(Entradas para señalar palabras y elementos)
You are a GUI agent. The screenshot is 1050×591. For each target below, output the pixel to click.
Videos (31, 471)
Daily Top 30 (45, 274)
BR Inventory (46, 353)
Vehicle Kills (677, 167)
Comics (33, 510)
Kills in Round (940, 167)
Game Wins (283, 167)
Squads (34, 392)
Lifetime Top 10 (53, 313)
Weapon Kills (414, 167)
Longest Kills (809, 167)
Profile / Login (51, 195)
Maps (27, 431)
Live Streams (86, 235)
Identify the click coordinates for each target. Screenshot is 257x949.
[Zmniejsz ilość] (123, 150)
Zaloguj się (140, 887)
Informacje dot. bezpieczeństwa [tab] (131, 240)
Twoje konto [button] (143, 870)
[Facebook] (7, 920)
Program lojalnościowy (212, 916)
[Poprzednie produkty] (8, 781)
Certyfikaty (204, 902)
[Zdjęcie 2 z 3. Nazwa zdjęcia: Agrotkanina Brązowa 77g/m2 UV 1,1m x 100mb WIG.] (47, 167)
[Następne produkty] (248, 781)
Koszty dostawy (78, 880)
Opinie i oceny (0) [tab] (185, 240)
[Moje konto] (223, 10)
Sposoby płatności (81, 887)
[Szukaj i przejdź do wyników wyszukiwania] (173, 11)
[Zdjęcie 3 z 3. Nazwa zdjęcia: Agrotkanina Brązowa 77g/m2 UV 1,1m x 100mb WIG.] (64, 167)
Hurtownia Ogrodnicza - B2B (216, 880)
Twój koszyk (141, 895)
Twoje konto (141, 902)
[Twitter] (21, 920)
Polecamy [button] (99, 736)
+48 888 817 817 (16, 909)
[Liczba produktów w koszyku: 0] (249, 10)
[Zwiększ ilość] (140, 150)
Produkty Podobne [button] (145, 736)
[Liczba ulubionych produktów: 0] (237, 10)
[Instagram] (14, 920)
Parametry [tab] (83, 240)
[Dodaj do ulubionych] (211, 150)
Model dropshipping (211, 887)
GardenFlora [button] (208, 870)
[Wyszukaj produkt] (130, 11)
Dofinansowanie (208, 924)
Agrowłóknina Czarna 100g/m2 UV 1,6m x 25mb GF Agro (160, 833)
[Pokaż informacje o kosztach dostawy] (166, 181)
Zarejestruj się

§ **Qué se pide**:
Escala el tramo del material que empieza en la línea que contiene "[Liczba produktów w koszyku: 0] (249, 10)" y termina al final del material, con ambos extremos incluidos. Reescribe solo esas líneas, con sus textos, y multiplica cada coordenada de las respuestas por 1,35, redondeando al entero más cercano con las mitades hacia arriba.

§ **Solución escrita**:
[Liczba produktów w koszyku: 0] (336, 14)
[Zwiększ ilość] (189, 203)
Produkty Podobne [button] (196, 994)
[Liczba ulubionych produktów: 0] (320, 14)
[Instagram] (19, 1242)
Parametry [tab] (112, 324)
[Dodaj do ulubionych] (285, 203)
Model dropshipping (285, 1197)
GardenFlora [button] (281, 1175)
[Wyszukaj produkt] (176, 15)
Dofinansowanie (281, 1247)
Agrowłóknina Czarna 100g/m2 UV 1,6m x 25mb GF Agro (216, 1125)
[Pokaż informacje o kosztach dostawy] (224, 244)
Zarejestruj się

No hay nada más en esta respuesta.